Exchange-traded funds, or ETFs, have seen a massive rise in popularity, especially among individual investors looking for simple and low-cost ways to grow their money. But is it wise to build your entire portfolio around ETFs? Financial experts believe it’s possible—as long as you know what you’re doing.

Jonathan Rivard, a general principal at Edward Jones, points out that putting 100% of your investments into ETFs can be a solid plan. The key is to truly understand what each ETF contains and how it fits into your overall strategy.

“Some ETFs are balanced with a mix of stocks and bonds. Others focus only on specific industries,” said Rivard. “The real question is: What are you actually holding? And if you own several ETFs, how do they work together?”

Too often, investors assume that owning multiple ETFs guarantees diversification. But without a closer look, you could end up with too much of the same thing, just in different wrappers.

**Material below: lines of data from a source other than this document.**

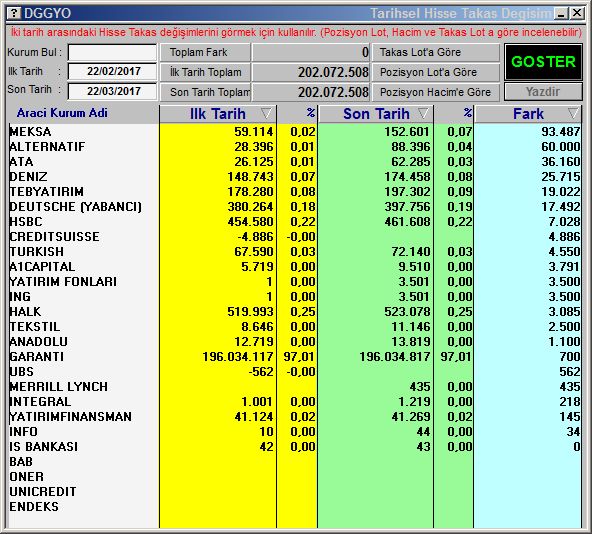Screen dimensions: 592x534
Task: Click the Toplam Fark label button
Action: [x=205, y=52]
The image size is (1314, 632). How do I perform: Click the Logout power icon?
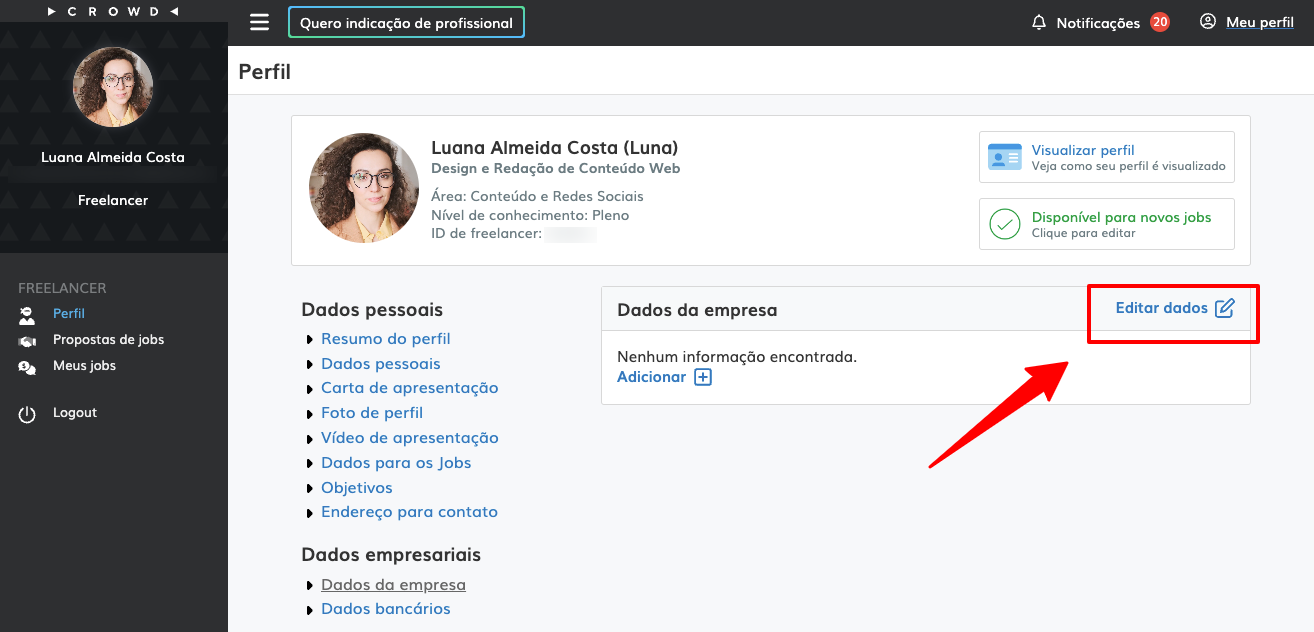coord(27,413)
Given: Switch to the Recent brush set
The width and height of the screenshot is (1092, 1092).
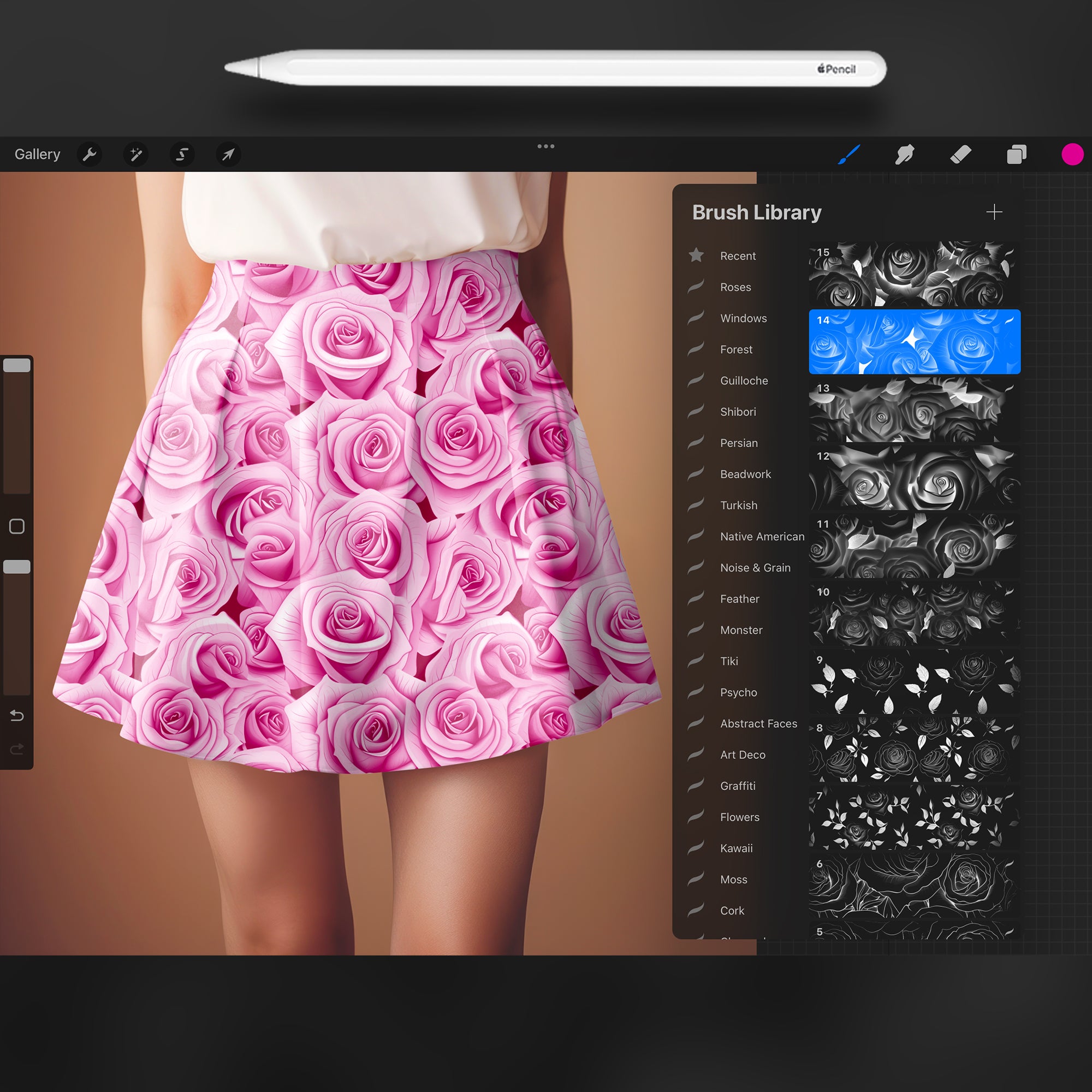Looking at the screenshot, I should [x=738, y=256].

Prerna Mathews, vice-president of ETF product strategy at Mackenzie Investments, agrees. She recommends looking beyond just Canadian and U.S. exposure. “Think broader,” she said. “Include global markets, different asset classes like fixed income or real assets, and even thematic or alternative ETFs.”

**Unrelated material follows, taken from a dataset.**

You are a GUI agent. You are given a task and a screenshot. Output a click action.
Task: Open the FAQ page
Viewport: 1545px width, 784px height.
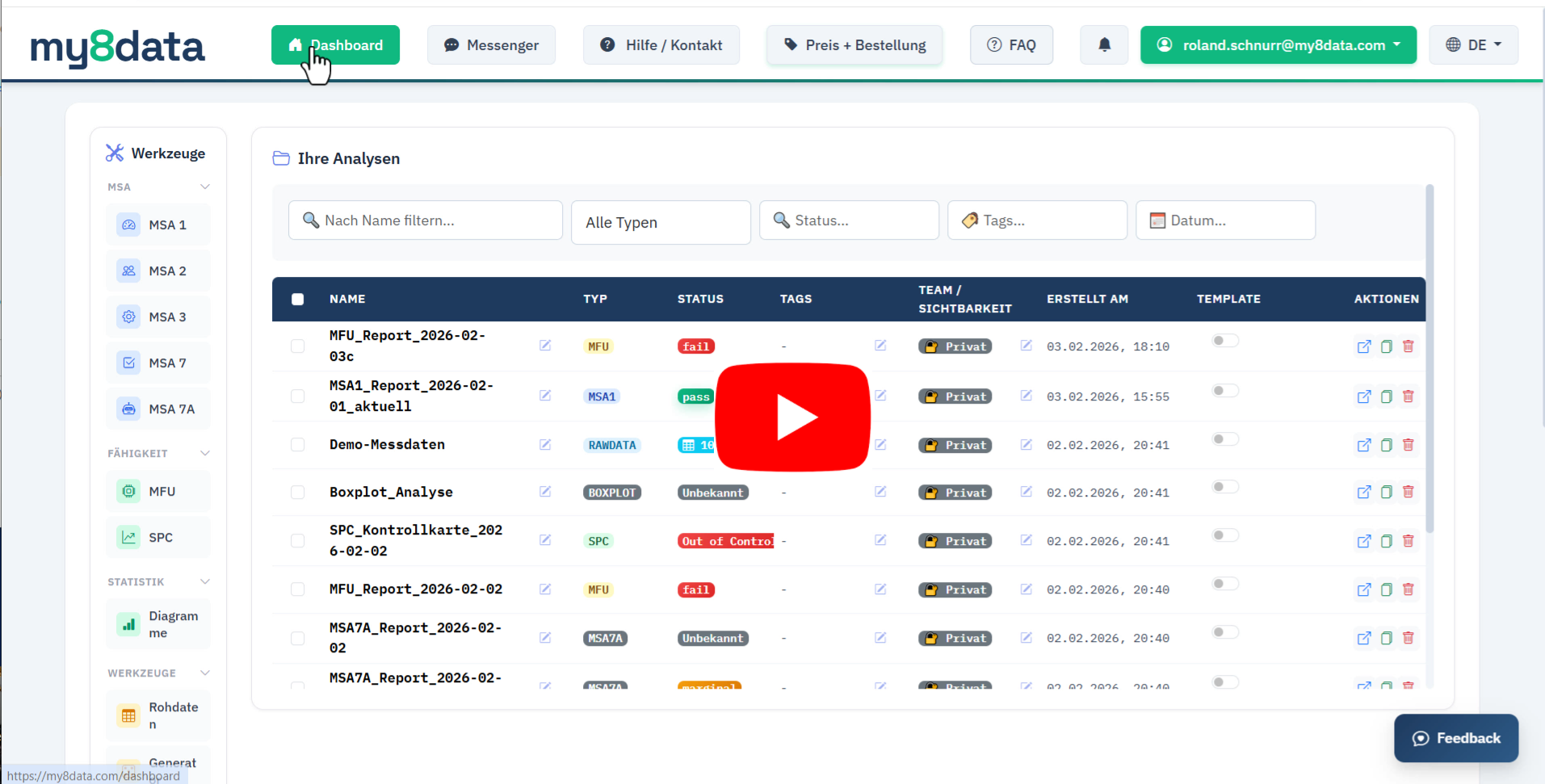(x=1011, y=45)
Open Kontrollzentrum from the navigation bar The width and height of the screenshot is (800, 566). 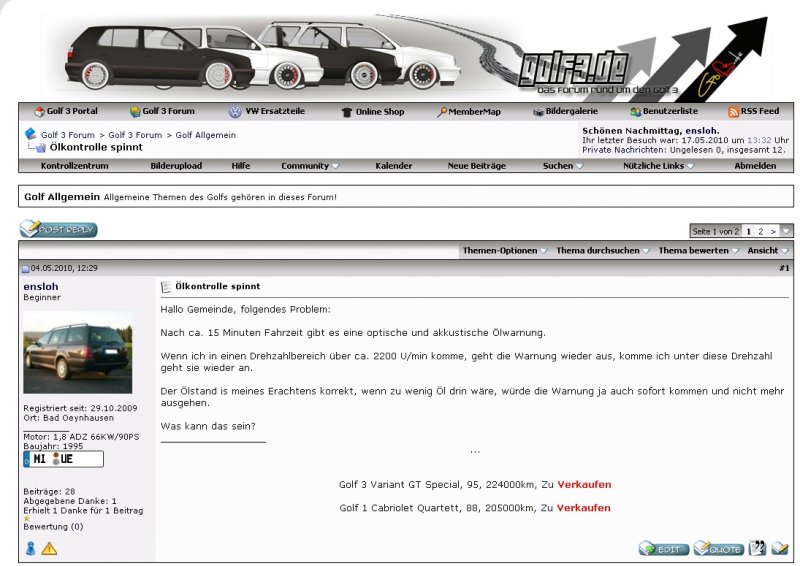tap(74, 166)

Mathews also suggests mixing different investing styles. While index-based ETFs are common, pairing them with actively managed or low-volatility ETFs can give your portfolio more balance and smoother returns over time.

Time matters, too. Younger investors with longer timelines might lean toward growth-heavy ETFs that carry more risk but also offer higher potential returns. For those closer to retirement, more conservative options with steady income may be better.

When it comes to bonds and fixed income, Mathews explains that not all ETFs are the same. Some focus on short-term yields, while others take a long-term approach. Short-term bonds, for instance, can offer strong returns with less risk than long-term ones.

“If you’re aiming for stability, short-term fixed income ETFs are worth looking into,” she said. “But over the long run, broader bond ETFs still have their place in most portfolios.”

For those looking to simplify, asset allocation ETFs are gaining traction. These bundle several ETFs into one, offering exposure to various markets and asset classes. They’re often favoured by investors who prefer a hands-off approach.

However, Mathews warns against going too far in the name of diversification. Owning too many ETFs—or overlapping ones—can create hidden risks. For example, buying a Canadian equity ETF and an asset allocation ETF with a large Canadian portion might lead to heavier local exposure than intended.

And since financials make up nearly 30% of Canada’s TSX index, combining a TSX-based ETF with another focused on Canadian banks could overload your portfolio with similar holdings.

“The problem isn’t just owning a lot,” Mathews said. “It’s owning too much of the same thing without realizing it.”